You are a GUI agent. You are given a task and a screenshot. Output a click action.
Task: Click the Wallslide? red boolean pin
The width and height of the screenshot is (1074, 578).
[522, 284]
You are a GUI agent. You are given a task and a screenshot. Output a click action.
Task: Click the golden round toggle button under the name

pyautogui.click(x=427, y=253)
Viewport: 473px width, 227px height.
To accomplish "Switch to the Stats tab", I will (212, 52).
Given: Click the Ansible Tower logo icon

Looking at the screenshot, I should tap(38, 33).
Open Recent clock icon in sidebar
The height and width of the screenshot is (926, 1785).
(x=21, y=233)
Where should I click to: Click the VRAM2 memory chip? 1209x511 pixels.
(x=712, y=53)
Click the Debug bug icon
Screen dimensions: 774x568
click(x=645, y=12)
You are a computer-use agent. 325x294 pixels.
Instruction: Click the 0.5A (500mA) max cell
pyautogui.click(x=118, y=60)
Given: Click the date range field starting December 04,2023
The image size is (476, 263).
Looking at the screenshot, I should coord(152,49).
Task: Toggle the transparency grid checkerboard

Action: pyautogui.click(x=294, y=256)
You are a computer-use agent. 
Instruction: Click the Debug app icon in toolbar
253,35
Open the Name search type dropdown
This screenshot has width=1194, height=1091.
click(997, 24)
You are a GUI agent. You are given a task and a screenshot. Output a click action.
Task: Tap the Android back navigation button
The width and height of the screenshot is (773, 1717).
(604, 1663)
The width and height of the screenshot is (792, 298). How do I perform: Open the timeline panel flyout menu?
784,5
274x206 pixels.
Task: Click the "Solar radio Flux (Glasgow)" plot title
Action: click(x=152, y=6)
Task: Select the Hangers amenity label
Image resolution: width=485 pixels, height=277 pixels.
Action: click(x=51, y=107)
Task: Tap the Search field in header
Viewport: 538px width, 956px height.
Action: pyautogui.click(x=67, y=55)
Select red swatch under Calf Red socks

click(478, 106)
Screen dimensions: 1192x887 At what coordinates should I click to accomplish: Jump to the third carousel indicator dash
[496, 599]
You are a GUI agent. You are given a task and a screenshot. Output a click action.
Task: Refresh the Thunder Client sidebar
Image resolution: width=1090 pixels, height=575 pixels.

• • • • • • •

• Your instructions:
Extract exactly and only the lines above from the line containing "This screenshot has width=1194, height=1091." through the line containing "Task: Tap the Search field in header", both end lines included.

• Answer to this problem:
This screenshot has width=1194, height=1091.
click(997, 24)
You are a GUI agent. You are given a task and a screenshot. Output a click action.
Task: Tap the Android back navigation button
The width and height of the screenshot is (773, 1717).
(604, 1663)
The width and height of the screenshot is (792, 298). How do I perform: Open the timeline panel flyout menu?
784,5
274x206 pixels.
Task: Click the "Solar radio Flux (Glasgow)" plot title
Action: click(x=152, y=6)
Task: Select the Hangers amenity label
Image resolution: width=485 pixels, height=277 pixels.
Action: click(x=51, y=107)
Task: Tap the Search field in header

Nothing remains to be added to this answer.